How to complete this task: Go line by line through the entries below and count those containing the string "tweet"; give only the count.

Data for processing:

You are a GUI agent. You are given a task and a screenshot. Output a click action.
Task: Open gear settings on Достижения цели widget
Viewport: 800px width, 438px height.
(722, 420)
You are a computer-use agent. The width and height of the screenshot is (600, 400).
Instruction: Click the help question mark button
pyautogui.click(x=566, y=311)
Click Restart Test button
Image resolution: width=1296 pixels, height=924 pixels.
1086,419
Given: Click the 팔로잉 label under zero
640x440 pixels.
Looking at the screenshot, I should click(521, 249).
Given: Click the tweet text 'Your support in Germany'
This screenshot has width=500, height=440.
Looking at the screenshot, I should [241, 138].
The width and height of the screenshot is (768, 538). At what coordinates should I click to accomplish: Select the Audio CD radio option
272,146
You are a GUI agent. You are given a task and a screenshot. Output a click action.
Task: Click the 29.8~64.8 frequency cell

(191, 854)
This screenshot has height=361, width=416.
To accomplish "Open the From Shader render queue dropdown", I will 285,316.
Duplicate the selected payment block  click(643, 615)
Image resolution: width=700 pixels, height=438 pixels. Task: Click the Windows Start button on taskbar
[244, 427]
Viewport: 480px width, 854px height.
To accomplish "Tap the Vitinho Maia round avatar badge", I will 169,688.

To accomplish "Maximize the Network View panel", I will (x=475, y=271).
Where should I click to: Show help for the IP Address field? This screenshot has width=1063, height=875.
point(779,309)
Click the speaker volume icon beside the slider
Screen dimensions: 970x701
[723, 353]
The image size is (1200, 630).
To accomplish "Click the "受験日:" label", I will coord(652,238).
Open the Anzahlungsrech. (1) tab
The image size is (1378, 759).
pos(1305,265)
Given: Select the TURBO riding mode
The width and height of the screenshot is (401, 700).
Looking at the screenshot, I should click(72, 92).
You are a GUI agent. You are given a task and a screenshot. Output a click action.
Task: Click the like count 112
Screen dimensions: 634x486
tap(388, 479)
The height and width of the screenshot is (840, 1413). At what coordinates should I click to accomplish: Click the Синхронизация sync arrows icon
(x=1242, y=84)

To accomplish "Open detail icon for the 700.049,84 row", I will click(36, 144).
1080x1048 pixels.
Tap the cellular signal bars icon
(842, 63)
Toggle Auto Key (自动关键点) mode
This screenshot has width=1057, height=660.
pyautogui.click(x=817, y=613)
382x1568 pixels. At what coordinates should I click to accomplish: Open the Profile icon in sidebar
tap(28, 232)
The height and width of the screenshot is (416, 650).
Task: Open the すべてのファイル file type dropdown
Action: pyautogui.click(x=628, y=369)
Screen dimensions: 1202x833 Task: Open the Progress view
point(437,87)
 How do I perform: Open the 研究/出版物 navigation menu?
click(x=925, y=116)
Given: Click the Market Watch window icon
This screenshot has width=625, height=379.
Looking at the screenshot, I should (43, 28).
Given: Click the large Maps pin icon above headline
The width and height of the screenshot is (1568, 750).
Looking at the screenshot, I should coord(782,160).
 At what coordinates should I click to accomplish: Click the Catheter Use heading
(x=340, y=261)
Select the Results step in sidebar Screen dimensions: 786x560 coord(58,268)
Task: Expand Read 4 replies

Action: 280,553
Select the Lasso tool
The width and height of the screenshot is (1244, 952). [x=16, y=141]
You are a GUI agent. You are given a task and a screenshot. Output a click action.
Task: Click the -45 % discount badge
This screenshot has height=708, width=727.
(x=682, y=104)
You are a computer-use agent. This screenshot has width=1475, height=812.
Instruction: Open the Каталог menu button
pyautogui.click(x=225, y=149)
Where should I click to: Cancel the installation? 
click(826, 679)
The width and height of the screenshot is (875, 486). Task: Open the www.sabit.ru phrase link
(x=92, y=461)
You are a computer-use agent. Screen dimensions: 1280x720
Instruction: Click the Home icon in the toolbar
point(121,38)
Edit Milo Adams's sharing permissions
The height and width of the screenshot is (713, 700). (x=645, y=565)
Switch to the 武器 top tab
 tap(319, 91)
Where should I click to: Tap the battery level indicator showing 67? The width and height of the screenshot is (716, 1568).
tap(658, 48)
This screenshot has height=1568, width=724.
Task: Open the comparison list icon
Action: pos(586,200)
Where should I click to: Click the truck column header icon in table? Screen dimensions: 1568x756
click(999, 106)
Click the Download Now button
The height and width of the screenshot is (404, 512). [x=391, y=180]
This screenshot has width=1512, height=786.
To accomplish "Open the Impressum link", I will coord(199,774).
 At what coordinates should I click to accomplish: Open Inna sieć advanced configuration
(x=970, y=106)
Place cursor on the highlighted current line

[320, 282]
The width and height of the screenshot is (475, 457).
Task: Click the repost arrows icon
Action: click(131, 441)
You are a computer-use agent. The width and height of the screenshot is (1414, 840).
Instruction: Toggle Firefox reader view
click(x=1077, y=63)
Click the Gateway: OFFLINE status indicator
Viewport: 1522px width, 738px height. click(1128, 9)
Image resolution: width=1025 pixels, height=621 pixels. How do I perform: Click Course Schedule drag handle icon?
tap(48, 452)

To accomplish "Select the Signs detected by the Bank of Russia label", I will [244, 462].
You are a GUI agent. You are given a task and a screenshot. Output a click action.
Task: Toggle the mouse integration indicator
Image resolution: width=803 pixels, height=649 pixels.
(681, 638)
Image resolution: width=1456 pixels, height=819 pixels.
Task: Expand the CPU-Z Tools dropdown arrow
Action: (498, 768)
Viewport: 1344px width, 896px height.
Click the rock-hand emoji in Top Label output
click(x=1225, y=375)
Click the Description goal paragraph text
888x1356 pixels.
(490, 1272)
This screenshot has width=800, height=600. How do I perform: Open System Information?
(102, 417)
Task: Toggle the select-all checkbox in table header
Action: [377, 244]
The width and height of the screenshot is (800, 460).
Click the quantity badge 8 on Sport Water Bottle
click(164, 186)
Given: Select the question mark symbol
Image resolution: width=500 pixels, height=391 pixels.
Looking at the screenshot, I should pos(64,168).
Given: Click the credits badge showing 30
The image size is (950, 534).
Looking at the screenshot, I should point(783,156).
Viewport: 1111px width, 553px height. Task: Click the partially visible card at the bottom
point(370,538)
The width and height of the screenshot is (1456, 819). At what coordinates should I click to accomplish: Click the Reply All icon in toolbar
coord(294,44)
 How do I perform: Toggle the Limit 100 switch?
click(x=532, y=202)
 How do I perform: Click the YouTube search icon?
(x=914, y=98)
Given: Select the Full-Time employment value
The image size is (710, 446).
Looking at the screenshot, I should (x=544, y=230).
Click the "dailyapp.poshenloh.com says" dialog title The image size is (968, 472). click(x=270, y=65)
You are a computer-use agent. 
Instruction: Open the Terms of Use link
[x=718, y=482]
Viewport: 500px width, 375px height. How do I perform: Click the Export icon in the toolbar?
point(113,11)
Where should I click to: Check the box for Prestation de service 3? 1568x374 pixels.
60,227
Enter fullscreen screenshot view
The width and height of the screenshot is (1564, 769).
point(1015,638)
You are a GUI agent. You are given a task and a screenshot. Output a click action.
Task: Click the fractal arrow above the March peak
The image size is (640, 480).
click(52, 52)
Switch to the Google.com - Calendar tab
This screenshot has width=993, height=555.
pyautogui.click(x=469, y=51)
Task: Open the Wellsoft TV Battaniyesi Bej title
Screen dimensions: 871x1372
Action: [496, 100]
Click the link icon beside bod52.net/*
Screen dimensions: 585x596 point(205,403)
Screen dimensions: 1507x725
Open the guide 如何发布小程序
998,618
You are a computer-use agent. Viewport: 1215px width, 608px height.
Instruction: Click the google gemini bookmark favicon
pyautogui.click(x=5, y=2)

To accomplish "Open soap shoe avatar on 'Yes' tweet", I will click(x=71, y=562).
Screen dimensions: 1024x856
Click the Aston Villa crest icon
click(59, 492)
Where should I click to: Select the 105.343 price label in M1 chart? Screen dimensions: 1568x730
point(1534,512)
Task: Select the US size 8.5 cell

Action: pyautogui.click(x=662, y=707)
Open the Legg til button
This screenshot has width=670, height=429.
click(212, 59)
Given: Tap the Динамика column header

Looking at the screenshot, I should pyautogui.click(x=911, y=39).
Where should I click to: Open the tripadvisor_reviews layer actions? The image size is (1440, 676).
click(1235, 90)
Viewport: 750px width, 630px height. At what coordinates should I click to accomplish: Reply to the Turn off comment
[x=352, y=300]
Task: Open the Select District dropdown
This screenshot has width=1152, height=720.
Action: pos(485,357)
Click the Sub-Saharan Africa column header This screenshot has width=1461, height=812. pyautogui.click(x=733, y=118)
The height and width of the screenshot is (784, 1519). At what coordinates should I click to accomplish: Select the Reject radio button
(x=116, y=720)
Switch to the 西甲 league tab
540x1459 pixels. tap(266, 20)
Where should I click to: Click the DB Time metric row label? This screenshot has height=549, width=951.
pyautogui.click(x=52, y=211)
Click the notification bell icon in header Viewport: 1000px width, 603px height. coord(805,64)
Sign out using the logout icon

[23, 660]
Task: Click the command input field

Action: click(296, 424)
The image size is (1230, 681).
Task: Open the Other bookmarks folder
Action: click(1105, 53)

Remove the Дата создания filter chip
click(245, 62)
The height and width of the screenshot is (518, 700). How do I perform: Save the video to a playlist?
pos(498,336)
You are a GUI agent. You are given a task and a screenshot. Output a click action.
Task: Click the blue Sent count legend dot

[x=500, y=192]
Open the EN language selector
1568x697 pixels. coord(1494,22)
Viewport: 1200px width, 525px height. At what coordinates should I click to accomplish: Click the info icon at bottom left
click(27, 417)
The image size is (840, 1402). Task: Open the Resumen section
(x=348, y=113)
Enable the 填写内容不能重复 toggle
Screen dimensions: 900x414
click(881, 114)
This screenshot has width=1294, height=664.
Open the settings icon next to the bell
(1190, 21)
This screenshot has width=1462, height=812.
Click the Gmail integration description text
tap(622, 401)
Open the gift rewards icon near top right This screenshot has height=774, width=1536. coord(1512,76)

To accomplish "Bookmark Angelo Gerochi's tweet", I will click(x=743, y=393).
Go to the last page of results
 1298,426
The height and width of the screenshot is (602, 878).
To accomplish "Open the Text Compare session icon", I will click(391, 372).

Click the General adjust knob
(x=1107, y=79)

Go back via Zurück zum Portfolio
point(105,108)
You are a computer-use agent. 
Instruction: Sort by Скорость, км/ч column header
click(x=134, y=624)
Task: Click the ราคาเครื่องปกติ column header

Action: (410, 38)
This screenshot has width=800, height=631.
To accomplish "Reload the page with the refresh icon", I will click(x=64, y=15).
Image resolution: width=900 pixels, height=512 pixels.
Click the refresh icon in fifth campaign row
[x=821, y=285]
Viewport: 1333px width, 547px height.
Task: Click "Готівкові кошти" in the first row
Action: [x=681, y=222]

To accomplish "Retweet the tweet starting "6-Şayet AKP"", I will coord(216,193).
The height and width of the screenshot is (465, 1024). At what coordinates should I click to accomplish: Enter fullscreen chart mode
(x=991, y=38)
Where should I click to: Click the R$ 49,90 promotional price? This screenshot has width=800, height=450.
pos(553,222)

Result of the task: 4